Exercise A: Duplicate the part of the NumPy logspace page below that falls between "Use logspace() when" and "powers of ten.", inclusive.
Exercise B: From the NumPy logspace page below, list every option it calls the most common ones for logspace().

NumPy logspace(): Logarithmic Samples and Bases

Quick answer: np.logspace creates samples that are evenly spaced in exponent space. With the default base of 10, logspace(1, 3, num=3) returns 10, 100, and 1000. Use linspace for equal arithmetic differences, choose base explicitly when needed, and control endpoint and sample count so plots and numerical experiments have the intended range.

Python Pool infographic showing NumPy logspace exponents, base, endpoint, sample count, and logarithmic spacing
logspace spaces samples evenly in exponent space, so the returned values grow multiplicatively rather than by a constant arithmetic step.

numpy.logspace() creates numbers that are evenly spaced on a logarithmic scale. Instead of spacing the final values evenly, it spaces the exponents evenly.

The official NumPy documentation covers numpy.logspace(), numpy.linspace(), and numpy.geomspace().

Use logspace() when values should grow by powers, such as frequency ranges, regularization strengths, chart scales, and scientific data that spans several orders of magnitude.

The key idea is that start and stop are exponents. With the default base 10, start=0 means 10 ** 0, and stop=3 means 10 ** 3.

The most common options are num, base, endpoint, dtype, and axis.

Log-spaced ranges are helpful when small and large values should both be represented. A linear range from 1 to 1000 can skip too quickly past the small end, while a log-spaced range keeps each order of magnitude visible.

Before using logspace(), decide which exponents should be included. That is usually easier than guessing final values directly, especially for powers of ten or powers of two.

Create Basic Log-Spaced Values

Use np.logspace(start, stop, num) to create values over powers of ten.

import numpy as np

values = np.logspace(0, 3, num=4)

Entries provided:

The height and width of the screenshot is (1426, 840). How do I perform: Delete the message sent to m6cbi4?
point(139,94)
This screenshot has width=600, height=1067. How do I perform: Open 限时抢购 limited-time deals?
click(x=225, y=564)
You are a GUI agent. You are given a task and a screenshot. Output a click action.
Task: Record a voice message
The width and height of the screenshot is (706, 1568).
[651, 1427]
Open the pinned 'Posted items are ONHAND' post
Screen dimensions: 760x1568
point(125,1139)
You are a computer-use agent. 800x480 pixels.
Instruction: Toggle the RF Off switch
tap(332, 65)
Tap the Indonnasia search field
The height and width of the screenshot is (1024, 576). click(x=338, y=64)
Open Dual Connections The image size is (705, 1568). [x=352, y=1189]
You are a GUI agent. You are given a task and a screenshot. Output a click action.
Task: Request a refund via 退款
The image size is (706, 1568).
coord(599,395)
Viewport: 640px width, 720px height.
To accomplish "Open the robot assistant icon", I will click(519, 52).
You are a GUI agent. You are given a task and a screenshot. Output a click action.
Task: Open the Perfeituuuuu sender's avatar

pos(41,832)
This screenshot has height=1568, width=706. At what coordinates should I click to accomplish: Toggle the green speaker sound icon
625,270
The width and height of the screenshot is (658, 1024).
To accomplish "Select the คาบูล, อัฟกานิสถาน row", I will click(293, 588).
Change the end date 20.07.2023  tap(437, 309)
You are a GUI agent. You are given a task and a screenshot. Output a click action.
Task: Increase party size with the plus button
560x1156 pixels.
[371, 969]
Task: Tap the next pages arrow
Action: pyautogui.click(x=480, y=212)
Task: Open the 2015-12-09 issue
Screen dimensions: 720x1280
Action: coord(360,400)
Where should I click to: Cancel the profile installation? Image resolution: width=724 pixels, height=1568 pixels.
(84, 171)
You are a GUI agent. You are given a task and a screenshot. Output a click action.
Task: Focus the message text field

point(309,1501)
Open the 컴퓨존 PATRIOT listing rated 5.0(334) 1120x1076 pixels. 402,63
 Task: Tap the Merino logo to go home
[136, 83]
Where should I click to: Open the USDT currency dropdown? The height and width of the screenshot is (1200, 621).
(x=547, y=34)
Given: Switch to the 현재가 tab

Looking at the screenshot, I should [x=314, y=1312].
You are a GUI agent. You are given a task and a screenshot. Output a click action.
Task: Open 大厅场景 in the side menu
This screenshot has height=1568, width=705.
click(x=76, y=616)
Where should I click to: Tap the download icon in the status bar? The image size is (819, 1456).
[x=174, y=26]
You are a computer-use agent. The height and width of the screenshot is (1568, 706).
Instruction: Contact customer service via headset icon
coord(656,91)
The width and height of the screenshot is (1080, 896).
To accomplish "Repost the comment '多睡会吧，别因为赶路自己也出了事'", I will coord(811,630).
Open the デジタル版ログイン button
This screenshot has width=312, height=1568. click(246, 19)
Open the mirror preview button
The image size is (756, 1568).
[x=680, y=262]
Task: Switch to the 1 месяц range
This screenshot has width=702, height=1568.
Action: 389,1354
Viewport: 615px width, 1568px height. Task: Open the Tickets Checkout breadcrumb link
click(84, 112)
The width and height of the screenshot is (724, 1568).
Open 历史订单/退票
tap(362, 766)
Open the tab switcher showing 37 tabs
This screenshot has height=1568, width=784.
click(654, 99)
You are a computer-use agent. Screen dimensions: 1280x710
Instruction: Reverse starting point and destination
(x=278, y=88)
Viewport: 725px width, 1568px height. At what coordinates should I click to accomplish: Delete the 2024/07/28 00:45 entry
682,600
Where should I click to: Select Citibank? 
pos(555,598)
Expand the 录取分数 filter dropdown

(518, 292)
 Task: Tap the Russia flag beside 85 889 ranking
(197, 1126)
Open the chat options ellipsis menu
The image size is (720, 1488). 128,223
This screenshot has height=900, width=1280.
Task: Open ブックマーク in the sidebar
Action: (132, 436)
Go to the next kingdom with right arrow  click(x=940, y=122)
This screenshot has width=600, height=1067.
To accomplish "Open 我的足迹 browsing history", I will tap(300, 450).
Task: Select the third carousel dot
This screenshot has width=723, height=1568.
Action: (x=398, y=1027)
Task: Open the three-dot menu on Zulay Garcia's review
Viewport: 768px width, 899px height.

Full response A:
Use logspace() when values should grow by powers, such as frequency ranges, regularization strengths, chart scales, and scientific data that spans several orders of magnitude.

The key idea is that start and stop are exponents. With the default base 10, start=0 means 10 ** 0, and stop=3 means 10 ** 3.

The most common options are num, base, endpoint, dtype, and axis.

Log-spaced ranges are helpful when small and large values should both be represented. A linear range from 1 to 1000 can skip too quickly past the small end, while a log-spaced range keeps each order of magnitude visible.

Before using logspace(), decide which exponents should be included. That is usually easier than guessing final values directly, especially for powers of ten or powers of two.

Create Basic Log-Spaced Values

Use np.logspace(start, stop, num) to create values over powers of ten.

Full response B: num, base, endpoint, dtype, axis